● Stored data

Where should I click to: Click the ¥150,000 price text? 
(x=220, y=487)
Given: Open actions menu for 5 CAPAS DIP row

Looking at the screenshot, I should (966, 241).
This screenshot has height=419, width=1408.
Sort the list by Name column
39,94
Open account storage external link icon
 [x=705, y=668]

* * *

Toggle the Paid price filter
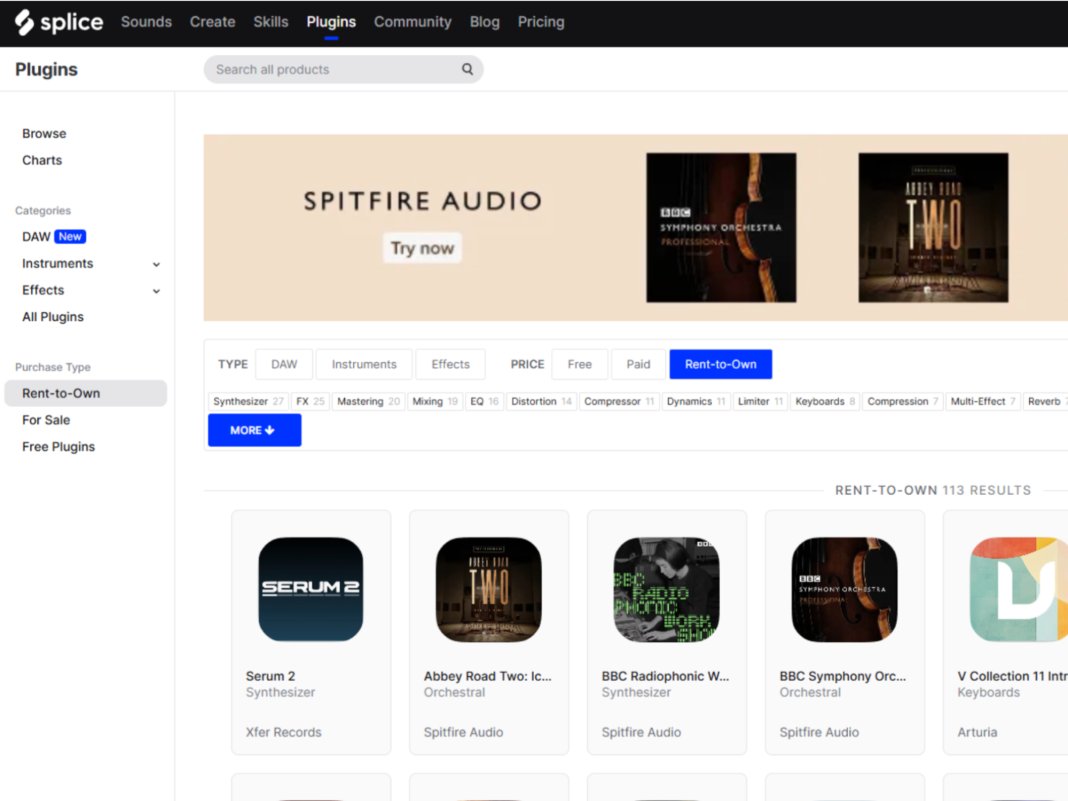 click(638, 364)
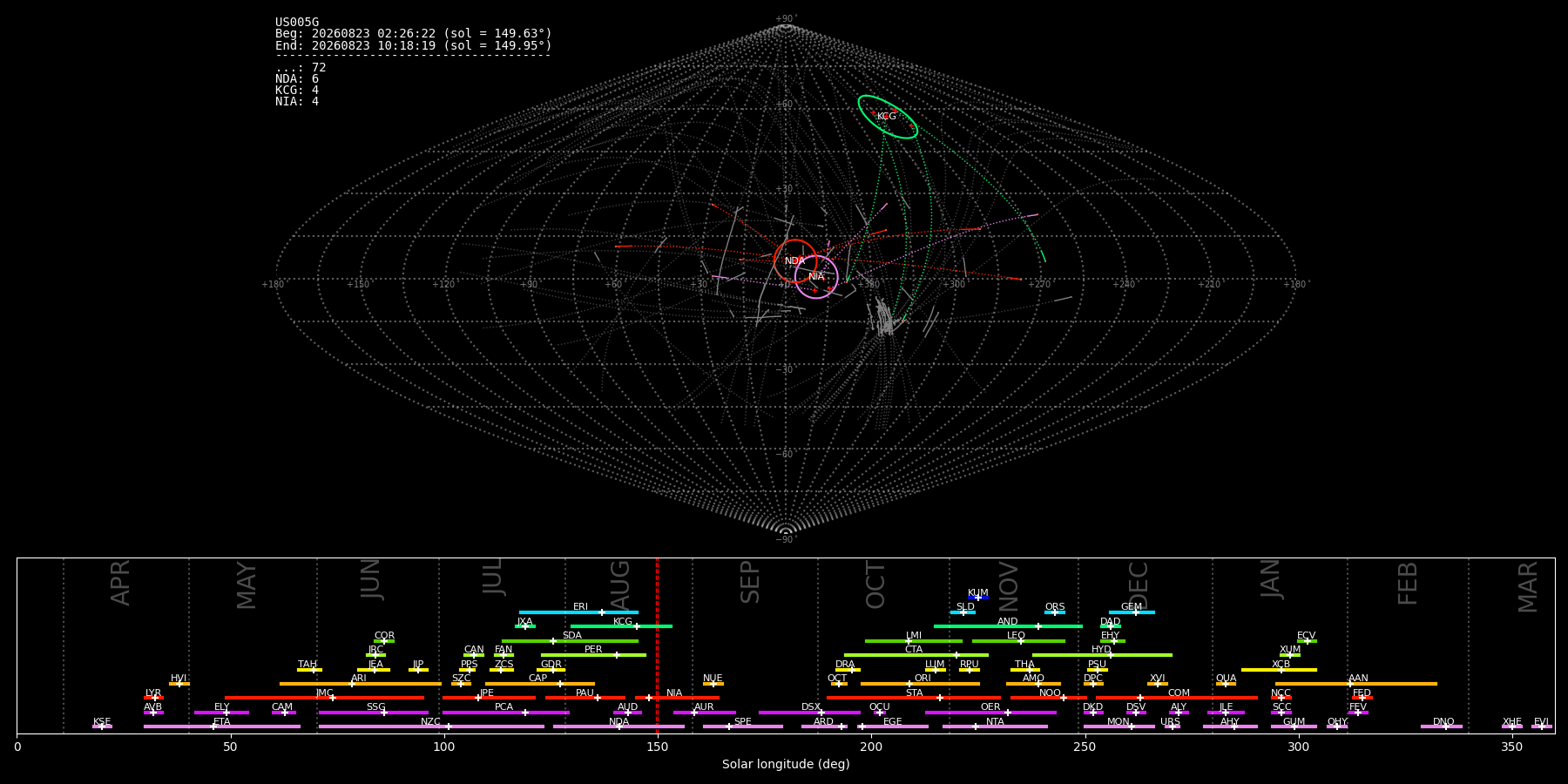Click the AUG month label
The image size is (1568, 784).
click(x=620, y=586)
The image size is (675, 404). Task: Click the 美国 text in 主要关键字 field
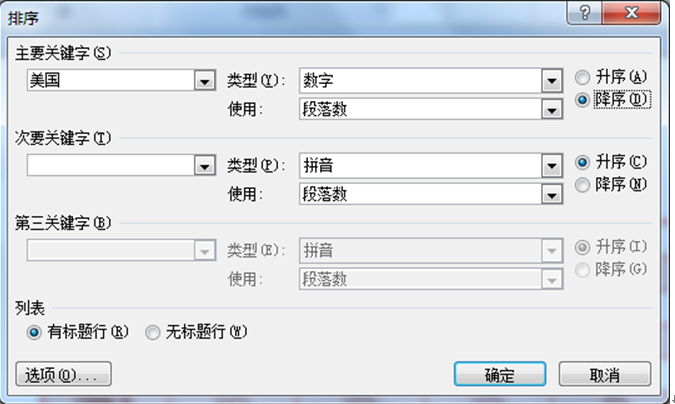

● Exercise directions
Write back the stretch of lines above that begins with the line holding "Toggle the Paid price filter" and ends with the line holding "The image size is (675, 404).", both included, exactly as written. Pictures stay out.

● Exercise output
Toggle the Paid price filter
 click(638, 364)
Click the AUG month label
The image size is (1568, 784).
click(x=620, y=586)
The image size is (675, 404). Task: Click the 美国 text in 主要关键字 field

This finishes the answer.